De la difficulté d’être seul dans un lieu public. Il m’arrive assez régulièrement de prendre le métro, et je suis toujours distrait et séduit par cette virevoltante chorégraphie des usagers qui cherchent à s’isoler malgré la foule.
Remarque : je suis délibérément inclus dans cette danse… Comment trouver un peu d’intimité sur un quai, soit un siège qui ne soit pas en contact immédiat avec un autre être humain ?
Après un examen topographique des lieux, certains font de savants détours pour se mettre dans une zone relativement à l’écart, et constatent, le temps de leur stratagème, que le siège ciblé est déjà occupé.
S’ensuit la place, s’il y en a, à l’intérieur même du métro où l’on est que très rarement en solitaire, selon ce formidable concept des transports dits « en commun » soit cette addition d’individus qui en a plus que marre des bouchons, des places de parking hors de prix et qui a la noble conscience de préserver notre planète asphyxiée par le diesel et le super.
Tous ensemble, tous ensemble hey, hey ! Tous ensemble, tous ensemble mais tout seul ?
Je note toutefois que, vers minuit, les passagers on tendance à se rapprocher les uns des autres voire même à se coller entre eux s’ils pressentent un danger.
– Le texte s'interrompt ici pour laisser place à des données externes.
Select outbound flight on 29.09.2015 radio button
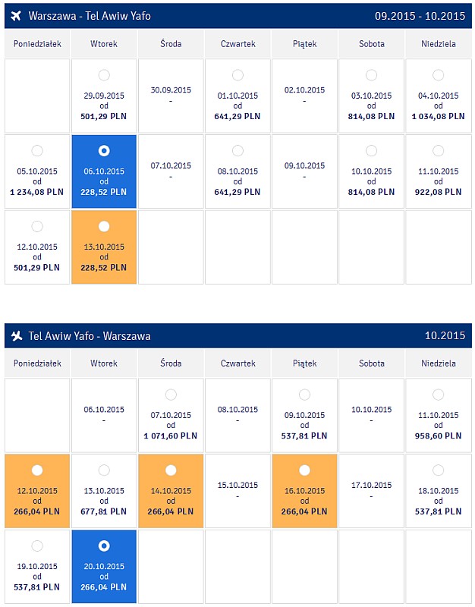[104, 75]
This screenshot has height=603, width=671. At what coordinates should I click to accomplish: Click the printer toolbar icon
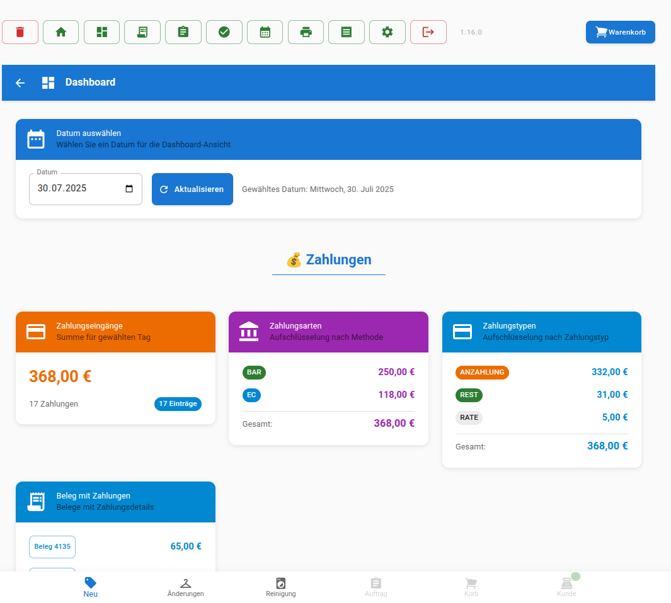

La peur : c’est l’ennemi de la solitude.
Ah oui, et le ballet élégant des mains qui tiennent les poteaux moites au sein même des wagons, comme un assemblage dadaïste de phalanges superposées qui s’évitent avec précision.
Et ce mouvement des yeux qui tournoie en diagonale dès qu’un regard en croise un autre avec trop d’insistance.
Heureusement, des âmes compréhensives probablement plus férues de philosophie et de sagesse que de technologie – les japonais -, ont inventé le walkman dans les années 80.
Et puis d’autres ont créé l’IPod et toutes ces boîtes à musique avec écouteurs qui vous donnent le sentiment d’être seul malgré la densité de population qui vous cerne, seul avec Moussorgski, avec Eminem, avec Rihanna, avec Joe Dassin ou avec les cours de perfectionnement d’anglais de Berlitz, repeat after me : « You are not alone… »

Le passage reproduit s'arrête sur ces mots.